Jika dilihat begitu, maka kebebasan menjadi suatu bentuk ketangguhan dalam pelayanan. “Supaya kita sungguh-sungguh merdeka, Kristus telah memerdekakan kita. Karena itu berdirilah teguh dan jangan mau lagi dikenakan kuk perhambaan. Sesungguhnya, aku, Paulus, berkata kepadamu: jikalau kamu menyunatkan dirimu, Kristus sama sekali tidak akan berguna bagimu. Sekali lagi aku katakan kepada setiap orang yang menyunatkan dirinya, bahwa ia wajib melakukan seluruh hukum Taurat. Kamu lepas dari Kristus, jikalau kamu mengharapkan kebenaran oleh hukum Taurat; kamu hidup di luar kasih karunia. Sebab oleh Roh, dan karena iman, kita menantikan kebenaran yang kita harapkan. Sebab bagi orang-orang yang ada di dalam Kristus Yesus hal bersunat atau tidak bersunat tidak mempunyai sesuatu arti, hanya iman yang bekerja oleh kasih. Dahulu kamu berlomba dengan baik. Siapakah yang menghalang-halangi kamu, sehingga kamu tidak menuruti kebenaran lagi? Ajakan untuk tidak menurutinya lagi bukan datang dari Dia, yang memanggil kamu. Sedikit ragi sudah mengkhamirkan seluruh adonan. Dalam Tuhan aku yakin tentang kamu, bahwa kamu tidak mempunyai pendirian lain dari pada pendirian ini. Tetapi barangsiapa yang mengacaukan kamu, ia akan menanggung hukumannya, siapa pun juga dia. Dan lagi aku ini, saudara-saudara, jikalau aku masih memberitakan sunat, mengapakah aku masih dianiaya juga? Sebab kalau demikian, salib bukan batu sandungan lagi. Baiklah mereka yang menghasut kamu itu mengebirikan saja dirinya! Saudara-saudara, memang kamu telah dipanggil untuk merdeka. Tetapi janganlah kamu mempergunakan kemerdekaan itu sebagai kesempatan untuk kehidupan dalam dosa, melainkan layanilah seorang akan yang lain oleh kasih.” (Gal 5:1-13).

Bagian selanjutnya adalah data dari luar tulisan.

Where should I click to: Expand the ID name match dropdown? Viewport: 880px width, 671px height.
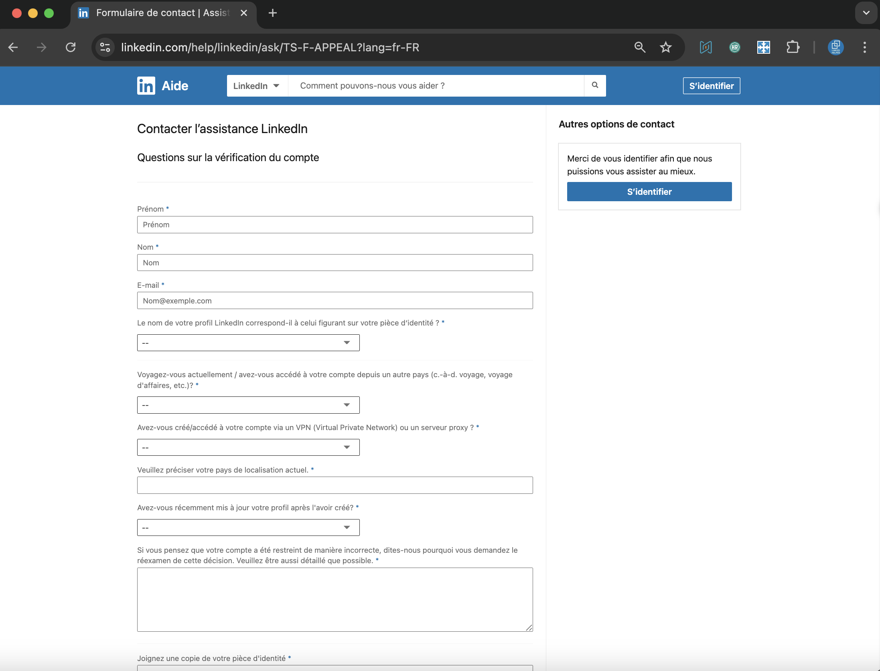(248, 343)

Ini salah satu kalimat dari contoh yang hanya sedikit jumlahnya, di mana menjadi hamba, dalam bahasa Yunani dipakai kata yang berarti menjadi budak, diterapkan bagi pelayanan satu kepada yang lain. Mutlaknya pengabdian kepada Kristus membuat orang begitu bebas dan merdeka, sehingga tidak takut untuk menjadikan dirinya budak bagi sesama saudaranya. Oleh sebab itu kemerdekaan tersebut merupakan sumber pelayanan yang sangat rendah hati dan akar dari sikap “dengan segala kerendahan hati” yang menjadi ciri kerasulan Paulus.
Sulit sekali untuk mengungkapkan hal-hal itu dengan kata-kata, sebab kata-kata itu akan memperkecil dan melunturkan hal yang diungkapkannya. Lebih baik kita mengambil teks-teks Paulus sendiri dan membiarkan teks-teks itu bekerja atas diri kita sebagai kata yang diilhami dengan seluruh kekuatan yang ada padanya.
TRANSFIGURASI PAULUS POLA TRANSFIGURASI GEMBALA
Marilah kita sekarang merenungkan bagaimana cara kita dapat mencapai dan mempertahankan keadaan transfigurasi itu. Paulus mulai menjadi seorang gembala yang sesuai dengan hati Kristus sesudah mengalami kelelahan dan penderitaan selama lima belas tahun. Oleh pemberian Allah Ia menjadi begitu, bukan oleh usahanya sendiri.
Cara yang pokok untuk mencapai transfigurasi ialah menyadari bahwa Allah sendirilah yang dalam belas kasih-Nya mengerjakan itu.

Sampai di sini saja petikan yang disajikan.